Exercise brief >> Start at the line containing "At what (x,y)" and continue to the end of the lines, including both ends. Give those lines as a numbered list with blank lines omitted and the pictures left out.

Supplied entries >>
#####

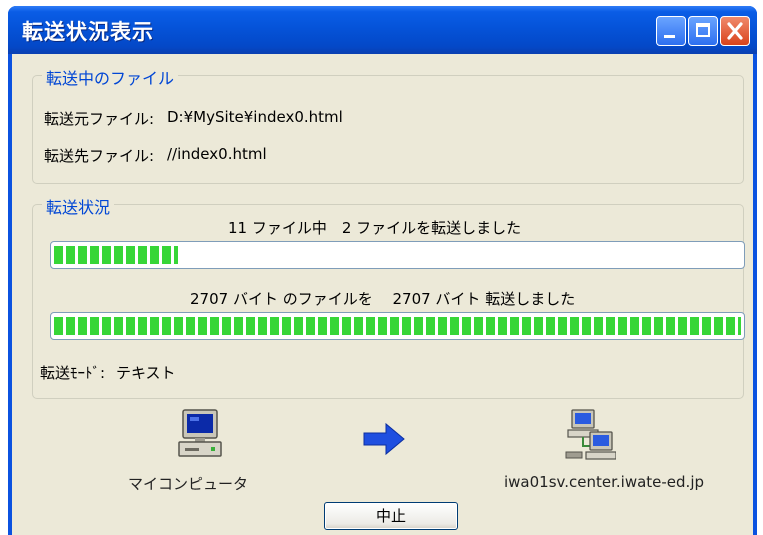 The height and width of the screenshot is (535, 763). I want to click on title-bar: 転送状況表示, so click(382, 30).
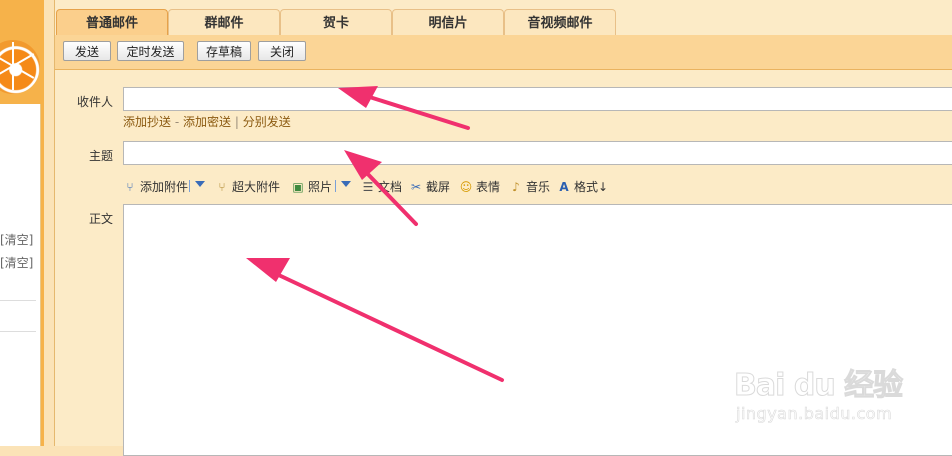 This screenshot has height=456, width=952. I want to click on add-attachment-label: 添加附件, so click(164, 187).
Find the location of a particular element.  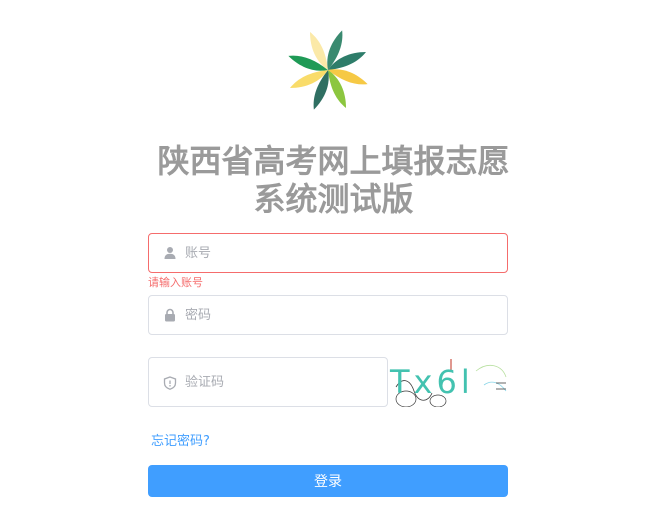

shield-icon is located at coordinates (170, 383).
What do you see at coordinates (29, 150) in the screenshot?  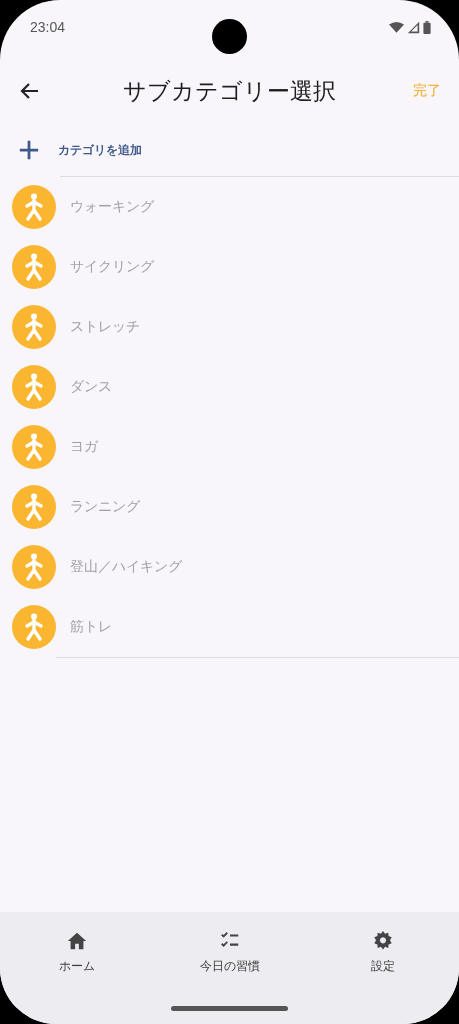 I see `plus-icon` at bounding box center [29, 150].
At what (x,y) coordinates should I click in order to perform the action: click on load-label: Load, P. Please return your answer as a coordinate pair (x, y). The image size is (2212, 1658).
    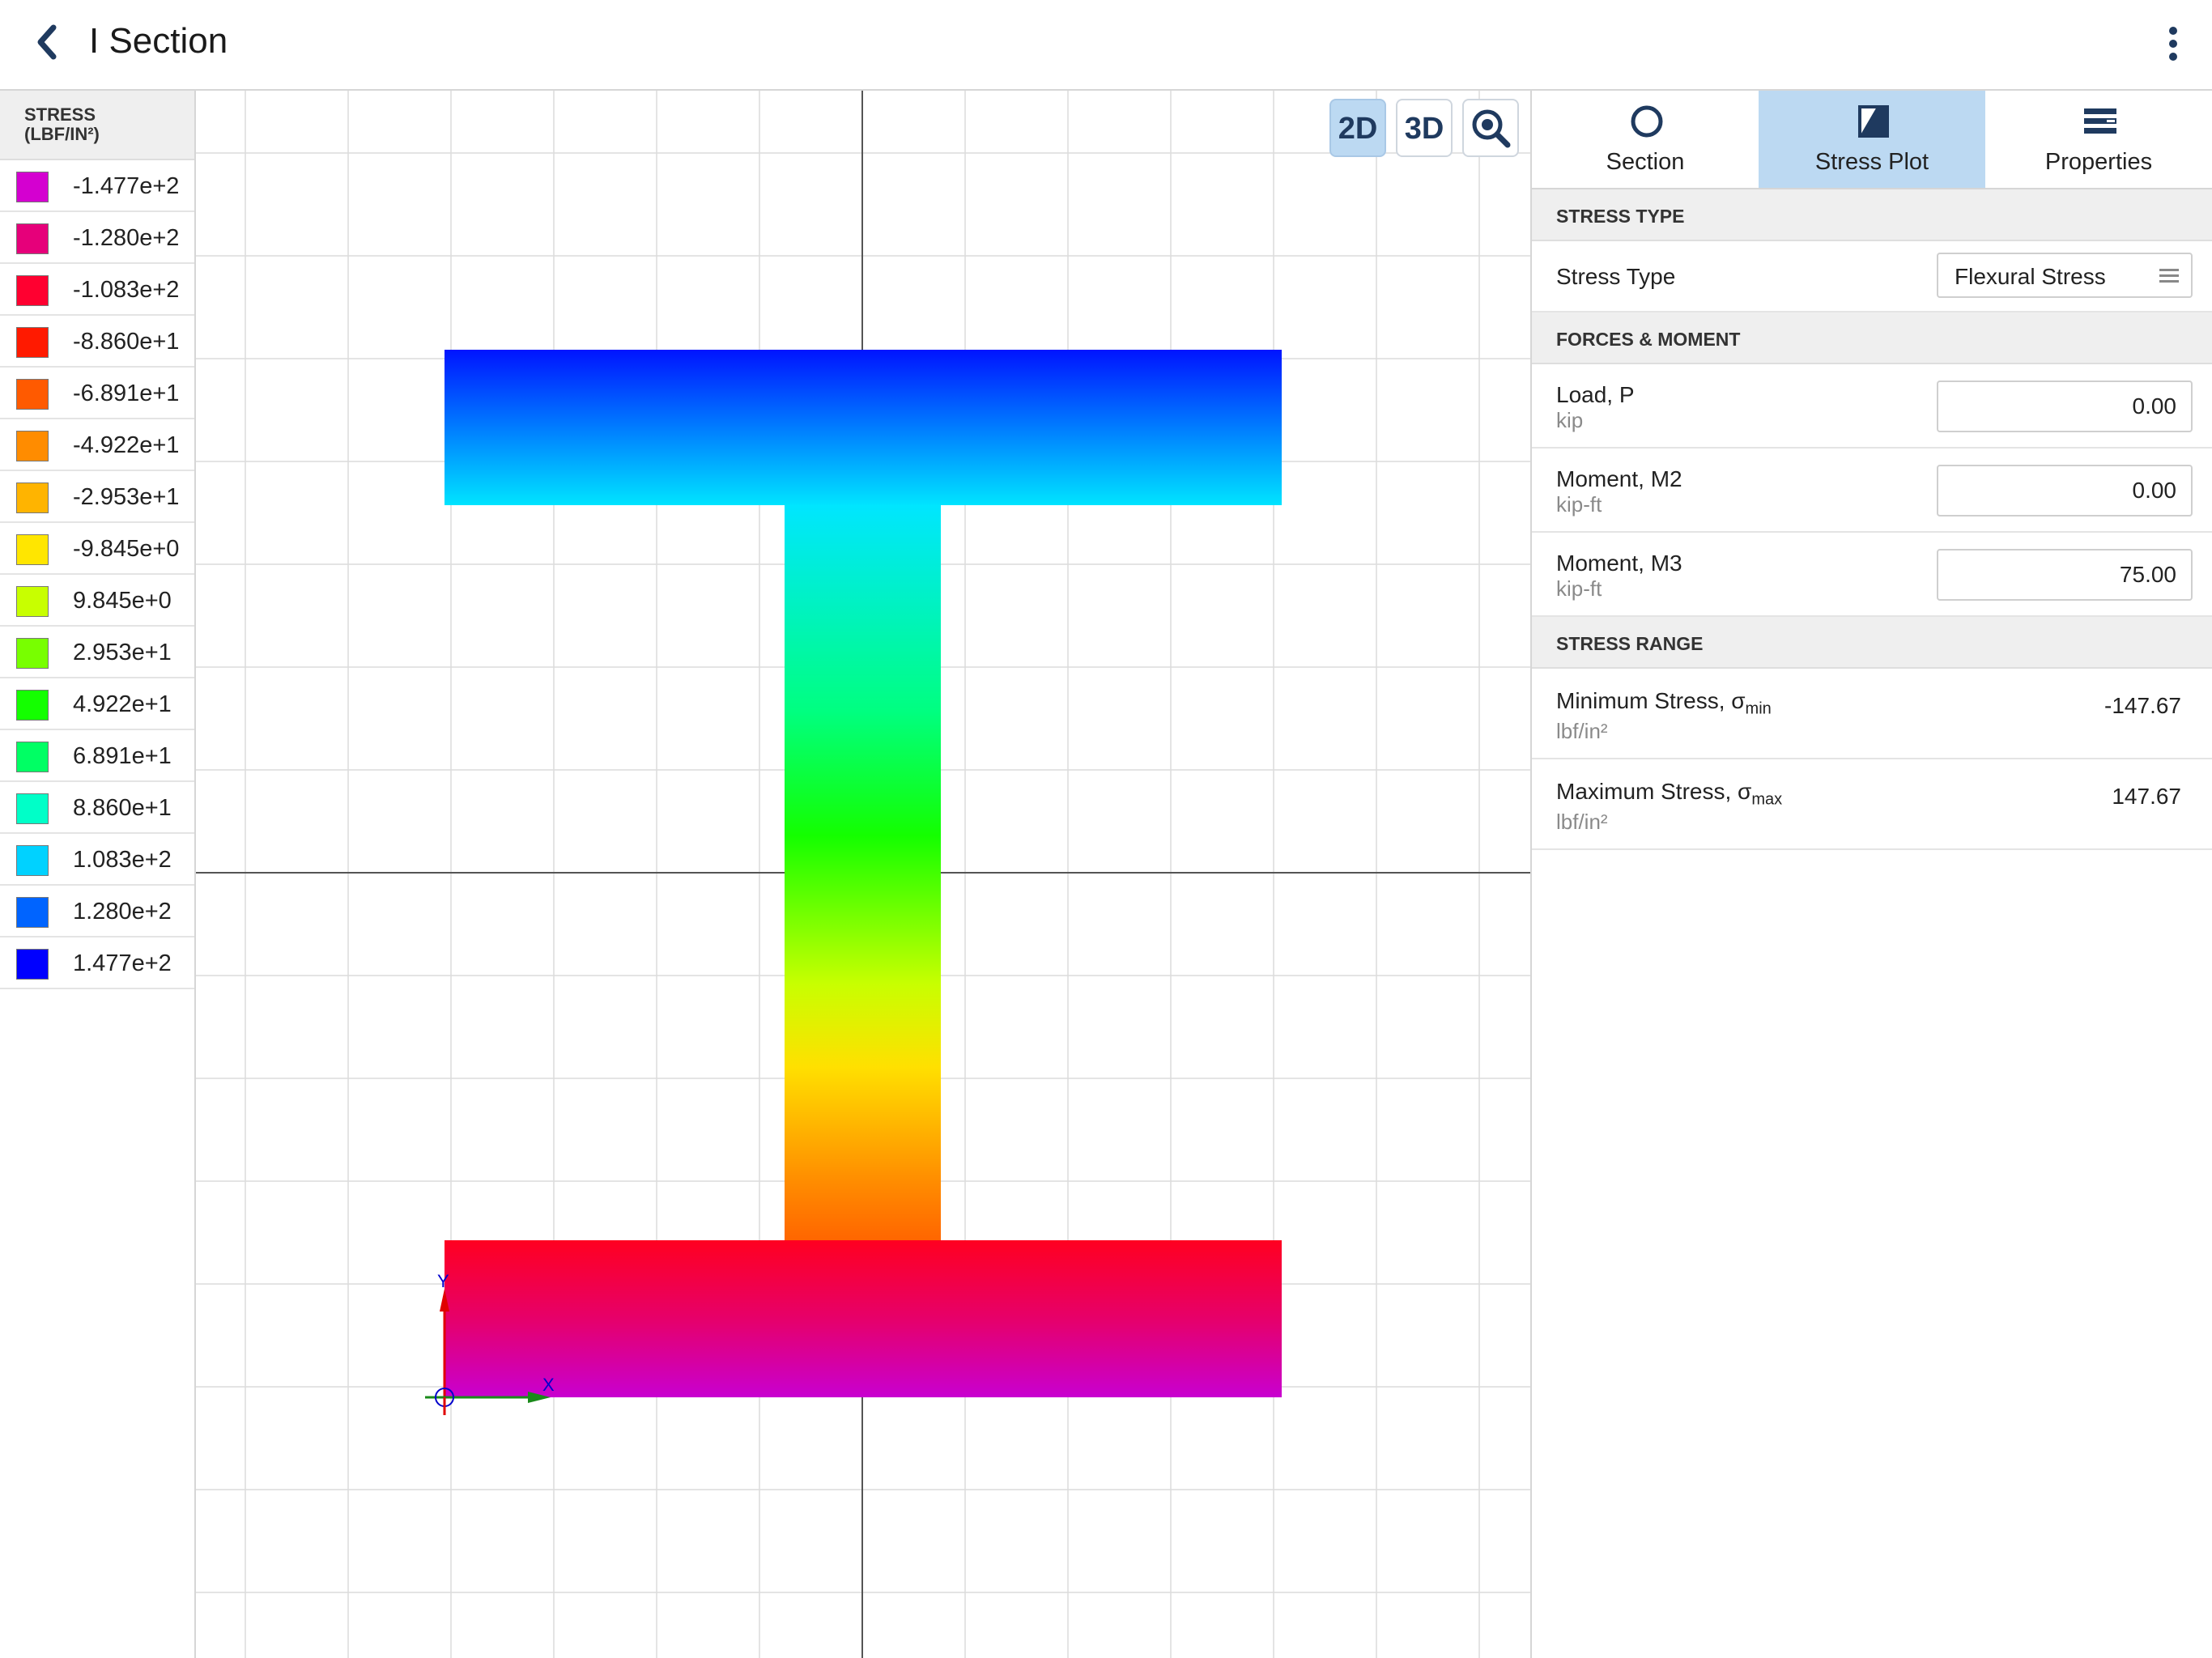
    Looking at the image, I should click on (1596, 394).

#####

Exercise response >>
1. At what (x,y) coordinates should I click in order to perform the action: click on load-label: Load, P. Please return your answer as a coordinate pair (x, y). The image size is (2212, 1658).
2.     Looking at the image, I should click on (1596, 394).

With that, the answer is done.